[TEXTE PROPOSÉ]:
Je suis arrivée au Colombier en 1948, à l’âge de 15 mois, et c’était encore à cette date l’internat de filles du Collège.  Tout l’étage était occupé par des filles du Collège et, gamine, je naviguais dans les chambres avec les « grandes » ; je me souviens de l’une qui, avec patience, m’avait appris à lacer mes chaussures.  Je crois que jusqu’en 1951, il y a eu des pensionnaires et après 1952, c’étaient des profs du Collège qui louaient des chambres : de mémoire, il y a eu Monsieur Lelièvre, Frédéric Hurny et bien d’autres, jusque dans les années 65-66.
Puis, plus tard, on a loué quelques chambres à Madame Casalis, qui a habité ici de 1957 à 1983.

[DONNÉES FOURNIES]:
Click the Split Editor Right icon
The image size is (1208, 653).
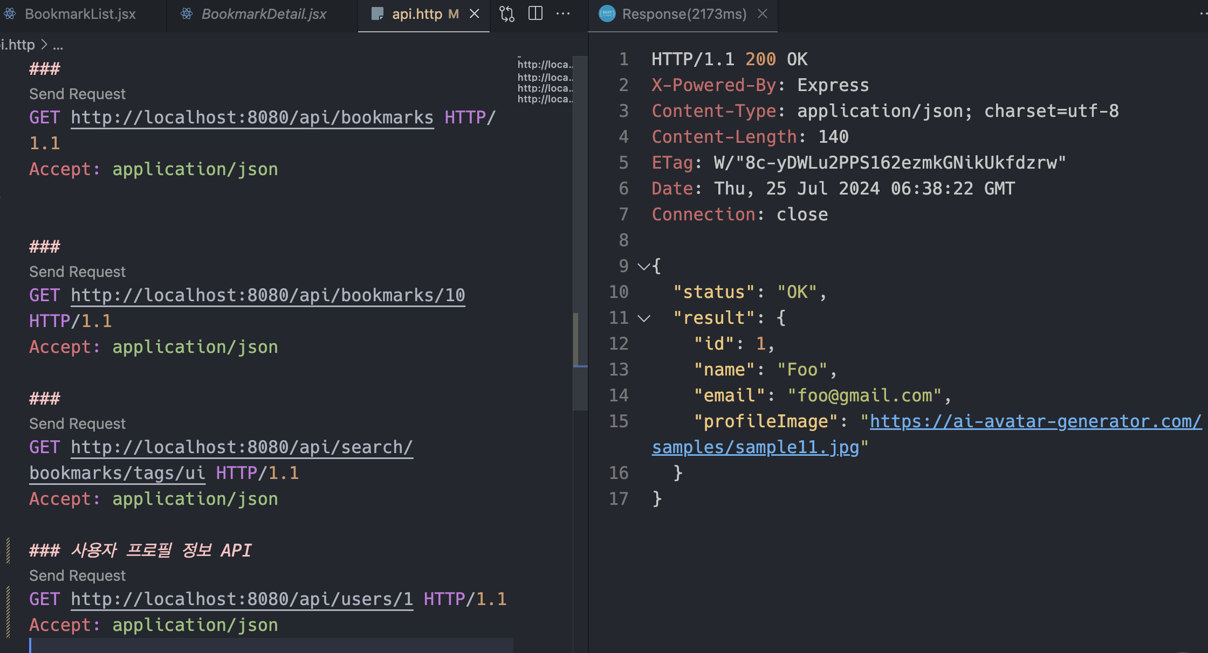(535, 14)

[EXERCICE BREF]:
Reprenez le texte sur le Colombier et poursuivez-le après sa dernière phrase. Le matériel ci-dessus n’a aucun lien avec le texte sur le Colombier.

[RÉSULTAT OBTENU]:
Madame Casalis tenait une pension vers Bel Horizon, j’ai oublié le nom, sans doute un ancien s’en souviendra mieux que moi (appel à témoignage) ; un bâtiment où elle était maîtresse d’internat.  Au début, elle avait besoin d’un petit pied à terre pour ses moments libres et ses vacances ; en fait, il y avait tout un réseau de gens connectés avec le Collège, soit enseignants, soit pensionnaires.  A côté, il y avait Madame Carria (Les Sorbiers), une pension de garçons.  Miss Maber, prof au Collège, habitait tout à côté.  Il y avait toute cette relation entre les gens, qui soit hébergeaient, soit enseignaient, soit y travaillaient. Ma grand-mère, madame Marion, faisait partie avec Magda Trocmé du réseau des gens qui ont accueilli des enfants juifs pendant la guerre et qui ont donné des cours à ces enfants.  Ma grand-mère ayant fait des études de physique chimie, elle enseignait ces matières aux élèves, et au tout début, quand les élèves passaient d’une maison à l’autre pour suivre des cours, il fallait bien que tous ces gens soient en relation les uns avec les autres.
Puis quand le Collège s’est constitué en tant que collège, chacun a alors trouvé une place au sein de l’établissement, mais il est à noter qu’au départ, ma grand-mère faisait partie des gens qui avaient enseigné à l’école nouvelle cévenole, avec des gens comme Madame Barreau, par exemple.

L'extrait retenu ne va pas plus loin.